A multi-test planning model for risk based statistical quality control strategies

Background: Efforts to improve QC for multi-test analytic systems should focus on risk-based bracketed SQC strategies, as recommended in the CLSI C24-Ed4 guidance for QC practices. The objective is to limit patient risk by controlling the expected number of erroneous patient test results that would be reported over the period an error condition goes undetected. Methods: A planning model is described to provide a structured process for considering critical variables for the development of SQC strategies for continuous production multi-test analytic systems. The model aligns with the principles of the CLSI C24-Ed4 "roadmap" and calculation of QC frequency, or run size, based on Parvin's patient risk model. Calculations are performed using an electronic spreadsheet to facilitate application of the planning model.

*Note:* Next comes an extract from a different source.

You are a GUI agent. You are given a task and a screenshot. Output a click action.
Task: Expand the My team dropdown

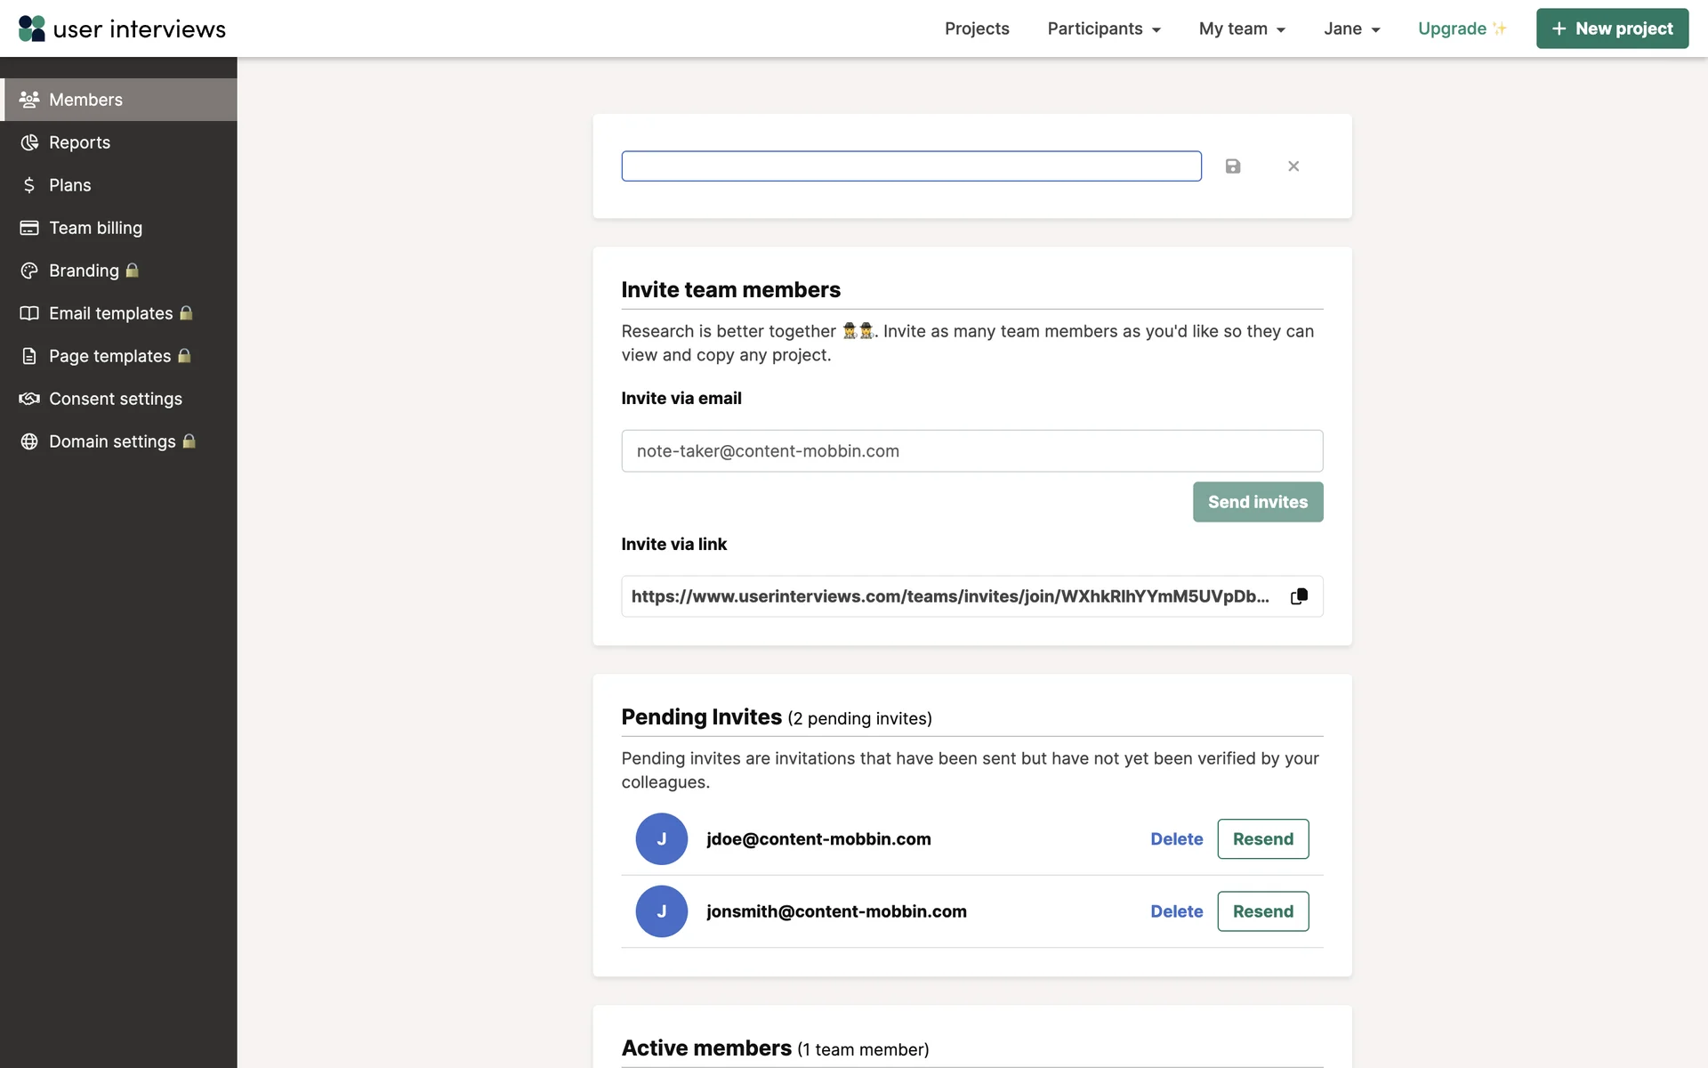(x=1241, y=28)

Results: Three examples of published validation data are examined to demonstrate the application of the planning model for multi-test chemistry and enzyme analyzers. The ability to assess "what if" conditions is key to identifying the changes and improvements that are necessary to simplify the overall system to a manageable number of SQC procedures. Conclusions: The planning of risk based SQC strategies should align operational requirements for workload and reporting intervals with QC frequency in terms of the run size or the number of patient samples between QC events. Computer tools that support the calculation of run sizes greatly facilitate the planning process and make it practical for medical laboratories to quickly assess the effects of critical variables.